Welche Probleme durch Extremismus im Fußball entstehen können, klammerten die beiden Ausbilder in dem Seminar aus. Man könne die angehenden Polizistinnen und Polizisten nicht auf alle Gefahrensituationen vorbereiten, sagen sie. Dazu seien die Problemlagen und Kontexte zu unterschiedlich. „Die Kompetenz, die erworben werden soll, ist, dass man auch in unbekannten Situationen, handlungsfähig bleibt. Da ist dann vielleicht eine Stellschraube anders und man muss sich noch ein paar weitere Informationen beschaffen. Man weiß aber, wo die rechtlichen Grenzen liegen“, sagt Roggenkamp. „Eine Person, die sich mit anderen prügeln möchte, kann so gegebenenfalls in Gewahrsam genommen werden. Die spezifischen Hintergründe für die Prügeleien sind da meist sekundär.“ Ziel der Polizei sei es, Gefahren präventiv abzuwehren.

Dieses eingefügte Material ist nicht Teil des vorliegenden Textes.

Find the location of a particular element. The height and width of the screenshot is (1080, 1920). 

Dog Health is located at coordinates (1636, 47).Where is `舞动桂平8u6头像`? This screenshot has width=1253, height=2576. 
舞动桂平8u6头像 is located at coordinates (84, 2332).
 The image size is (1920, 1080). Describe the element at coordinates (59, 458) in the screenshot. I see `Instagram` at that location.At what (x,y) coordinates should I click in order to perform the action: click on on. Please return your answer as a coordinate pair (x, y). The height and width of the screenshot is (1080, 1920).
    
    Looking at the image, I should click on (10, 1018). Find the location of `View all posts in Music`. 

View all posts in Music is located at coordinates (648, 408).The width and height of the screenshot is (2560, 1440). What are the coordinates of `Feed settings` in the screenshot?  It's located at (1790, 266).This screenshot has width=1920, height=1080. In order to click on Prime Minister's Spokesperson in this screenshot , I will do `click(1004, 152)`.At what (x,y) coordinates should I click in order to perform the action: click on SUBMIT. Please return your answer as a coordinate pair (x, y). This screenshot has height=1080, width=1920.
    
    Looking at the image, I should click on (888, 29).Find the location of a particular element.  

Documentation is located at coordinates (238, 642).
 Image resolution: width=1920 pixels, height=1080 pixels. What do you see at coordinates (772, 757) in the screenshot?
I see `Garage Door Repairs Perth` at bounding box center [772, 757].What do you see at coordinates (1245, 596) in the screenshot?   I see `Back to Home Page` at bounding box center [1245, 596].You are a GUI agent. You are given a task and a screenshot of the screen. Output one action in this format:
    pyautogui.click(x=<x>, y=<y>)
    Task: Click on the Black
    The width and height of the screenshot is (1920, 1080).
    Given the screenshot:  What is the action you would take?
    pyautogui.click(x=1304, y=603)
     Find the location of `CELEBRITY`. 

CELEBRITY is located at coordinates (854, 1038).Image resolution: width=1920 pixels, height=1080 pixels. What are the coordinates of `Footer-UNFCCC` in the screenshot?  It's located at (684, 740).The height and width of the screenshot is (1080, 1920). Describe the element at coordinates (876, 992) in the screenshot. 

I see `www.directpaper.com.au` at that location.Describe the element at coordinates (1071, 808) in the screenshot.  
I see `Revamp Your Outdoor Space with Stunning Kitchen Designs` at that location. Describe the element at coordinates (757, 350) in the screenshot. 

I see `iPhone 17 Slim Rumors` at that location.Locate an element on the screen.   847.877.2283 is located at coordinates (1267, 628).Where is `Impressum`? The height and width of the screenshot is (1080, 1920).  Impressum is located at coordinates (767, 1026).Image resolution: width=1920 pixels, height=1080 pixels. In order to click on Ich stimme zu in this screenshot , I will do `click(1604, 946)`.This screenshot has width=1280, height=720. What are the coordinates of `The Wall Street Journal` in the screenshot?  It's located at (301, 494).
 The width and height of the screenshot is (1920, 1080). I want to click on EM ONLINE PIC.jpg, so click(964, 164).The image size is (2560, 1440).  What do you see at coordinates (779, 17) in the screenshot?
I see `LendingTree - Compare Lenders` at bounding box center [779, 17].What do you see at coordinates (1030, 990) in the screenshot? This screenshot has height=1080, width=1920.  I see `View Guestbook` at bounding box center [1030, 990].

Eingesetzt wurden die Studierenden bei dieser EM noch nicht. Was sie gelernt haben, können sie aber auch bei anderen sportlichen Ereignissen nutzen. Die Studierenden hätten das Seminar sehr positiv aufgenommen. Nächstes Jahr soll das Vertiefungsseminar erneut angeboten werden, auch ohne Fußball-EM. „Wir sind jetzt gerade dabei, das Seminar ein bisschen anzupassen und einen anderen Fokus zu setzen“, sagt Weichselgartner. Zum Beispiel auf Hochrisikospiele in Berlin, vor allem bei Vereinen der unteren Ligen.